A Samsung suspendeu as remessas de produtos para a Rússia devido aos atuais desenvolvimentos geopolíticos, juntando-se a uma lista crescente de empresas da Apple à Microsoft que estão interrompendo as vendas e serviços no país após a invasão da Ucrânia na semana passada.

A gigante de tecnologia sul-coreana está monitorando ativamente a situação complexa, disse a empresa em comunicado enviado por e-mail à Bloomberg. As exportações para a Rússia de todos os produtos da Samsung, de chips a smartphones e eletrônicos de consumo, foram suspensas, segundo uma pessoa a par do assunto.

“Nossos pensamentos estão com todos que foram impactados e nossa prioridade é garantir a segurança de todos os nossos funcionários e suas famílias”, disse a Samsung em comunicado. A empresa está doando US$ 6 milhões, incluindo US$ 1 milhão em produtos eletrônicos de consumo, para esforços humanitários na região.

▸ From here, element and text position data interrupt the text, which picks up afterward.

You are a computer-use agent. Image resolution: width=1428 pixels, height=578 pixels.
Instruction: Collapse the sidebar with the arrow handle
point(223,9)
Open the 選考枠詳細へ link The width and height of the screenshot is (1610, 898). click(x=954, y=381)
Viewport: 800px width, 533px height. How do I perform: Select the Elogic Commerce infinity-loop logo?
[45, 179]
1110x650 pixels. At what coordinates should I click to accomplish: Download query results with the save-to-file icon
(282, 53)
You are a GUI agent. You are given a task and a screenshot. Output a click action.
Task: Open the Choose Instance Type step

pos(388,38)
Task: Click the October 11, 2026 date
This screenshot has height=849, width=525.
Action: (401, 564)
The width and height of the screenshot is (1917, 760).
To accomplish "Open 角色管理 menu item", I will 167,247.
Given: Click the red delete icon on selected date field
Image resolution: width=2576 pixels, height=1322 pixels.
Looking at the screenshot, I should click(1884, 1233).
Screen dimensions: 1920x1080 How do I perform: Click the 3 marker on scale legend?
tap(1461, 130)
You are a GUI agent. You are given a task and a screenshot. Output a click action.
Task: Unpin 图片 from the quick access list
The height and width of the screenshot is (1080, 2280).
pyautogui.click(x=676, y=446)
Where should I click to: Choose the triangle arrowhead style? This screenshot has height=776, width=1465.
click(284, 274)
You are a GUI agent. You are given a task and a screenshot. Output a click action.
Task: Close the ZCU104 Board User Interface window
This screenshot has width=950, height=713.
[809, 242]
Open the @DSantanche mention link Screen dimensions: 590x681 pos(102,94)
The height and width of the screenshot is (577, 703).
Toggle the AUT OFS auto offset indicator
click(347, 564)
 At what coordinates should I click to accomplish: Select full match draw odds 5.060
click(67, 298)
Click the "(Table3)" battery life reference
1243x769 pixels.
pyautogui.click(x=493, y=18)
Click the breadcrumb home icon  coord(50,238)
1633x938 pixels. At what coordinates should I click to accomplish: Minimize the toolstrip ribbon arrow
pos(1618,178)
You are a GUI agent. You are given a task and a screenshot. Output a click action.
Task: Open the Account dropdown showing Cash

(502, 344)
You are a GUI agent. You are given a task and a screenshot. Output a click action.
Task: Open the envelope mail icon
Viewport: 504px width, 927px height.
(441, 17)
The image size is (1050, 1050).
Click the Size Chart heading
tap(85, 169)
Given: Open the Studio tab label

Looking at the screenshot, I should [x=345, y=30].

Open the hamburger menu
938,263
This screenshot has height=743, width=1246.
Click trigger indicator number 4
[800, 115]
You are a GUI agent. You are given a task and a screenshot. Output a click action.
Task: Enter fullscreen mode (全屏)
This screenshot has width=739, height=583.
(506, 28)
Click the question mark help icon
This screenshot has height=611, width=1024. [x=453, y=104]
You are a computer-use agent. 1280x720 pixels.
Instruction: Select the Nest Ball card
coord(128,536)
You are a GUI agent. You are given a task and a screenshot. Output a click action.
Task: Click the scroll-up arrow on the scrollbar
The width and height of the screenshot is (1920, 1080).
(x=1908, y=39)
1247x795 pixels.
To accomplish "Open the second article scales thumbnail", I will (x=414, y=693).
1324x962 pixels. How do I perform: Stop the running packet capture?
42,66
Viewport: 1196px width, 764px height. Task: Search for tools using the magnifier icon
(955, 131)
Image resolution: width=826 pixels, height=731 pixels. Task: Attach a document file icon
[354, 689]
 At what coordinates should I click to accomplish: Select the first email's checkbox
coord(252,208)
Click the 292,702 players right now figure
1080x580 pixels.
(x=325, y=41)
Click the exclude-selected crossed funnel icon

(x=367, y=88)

As tensões aumentaram na sexta-feira depois que a Ucrânia disse que as forças russas atacaram uma usina nuclear na parte sudeste do país, aumentando as apostas na guerra e solicitando uma resposta ainda mais robusta à agressão do Kremlin. A UE, os EUA e o Reino Unido compilaram uma extensa lista de sanções em um esforço para isolar o país, financeira, econômica e tecnologicamente.

Além das preocupações com a guerra, operar na Rússia tornou-se um desafio para empresas externas, dadas as sanções, a proibição dos EUA de transações com o banco central do país e a queda vertiginosa do rublo.

A Microsoft condenou na sexta-feira a “invasão injustificada, não provocada e ilegal” da Rússia à Ucrânia e disse que está suspendendo todas as novas vendas de produtos e serviços na Rússia. A Apple interrompeu as vendas de iPhones e começou a limitar os serviços Apple Pay e outros produtos populares na Rússia, e removeu os aplicativos RT News e Sputnik News das App Stores fora do país. A HP Inc., maior fornecedora de PCs para a Rússia, interrompeu as exportações para o país, assim como a Intel Corp. O governo coreano disse na semana passada que a guerra na Ucrânia teria um impacto limitado na economia no curto prazo, já que sua exposição comercial é mínimo. Ele alertou que tensões prolongadas podem se tornar negativas devido a interrupções no fornecimento, incertezas nos mercados financeiros e uma lenta recuperação econômica. As exportações para a Rússia representaram 1,5% das exportações totais da Coreia do Sul no ano passado, enquanto as importações totalizaram 2,8%, segundo o Ministério das Finanças.

Antes do anúncio da Samsung, Mykhailo Fedorov, que atua como vice-primeiro-ministro da Ucrânia e supervisiona as operações digitais, enviou uma carta ao vice-presidente da Samsung, Han Jong-hee, para instar a gigante de tecnologia coreana a interromper temporariamente o fornecimento de serviços e produtos para a Rússia.

“Acreditamos que tais ações motivarão a juventude e a população ativa da Rússia a interromper proativamente a vergonhosa agressão militar”, disse Fedorov na carta publicada na sexta-feira em sua conta no Twitter. “Precisamos do seu apoio – em 2022, a tecnologia moderna talvez seja a melhor resposta para os tanques, vários lançadores de foguetes e mísseis direcionados a bairros residenciais, jardins de infância e hospitais. Fique com a Ucrânia e salve milhões de vidas inocentes!”

A Samsung, com sede em Suwon, na Coréia, é a líder em vendas de smartphones na Rússia, com uma participação de mercado ligeiramente acima de 30%. As vendas de smartphones na Rússia representam cerca de 4% da receita global da empresa com os dispositivos. As vendas de semicondutores representam menos de 0,1%, de acordo com um relatório da Hana Financial Investment. A Samsung também possui uma fábrica de produção de TV em Kaluga, na Rússia.

Embora a Coreia do Sul tenha recebido uma isenção dos controles de exportação dos EUA sobre a Rússia, a suspensão dos canais de transporte e voos para o país dificultaria o envio de produtos para a região por parte das empresas coreanas. A Korean Air Lines Co. disse na sexta-feira que pularia seus serviços de carga para Moscou por duas semanas, enquanto a transportadora marítima HMM Co. suspendeu as reservas de entrada e saída de São Petersburgo.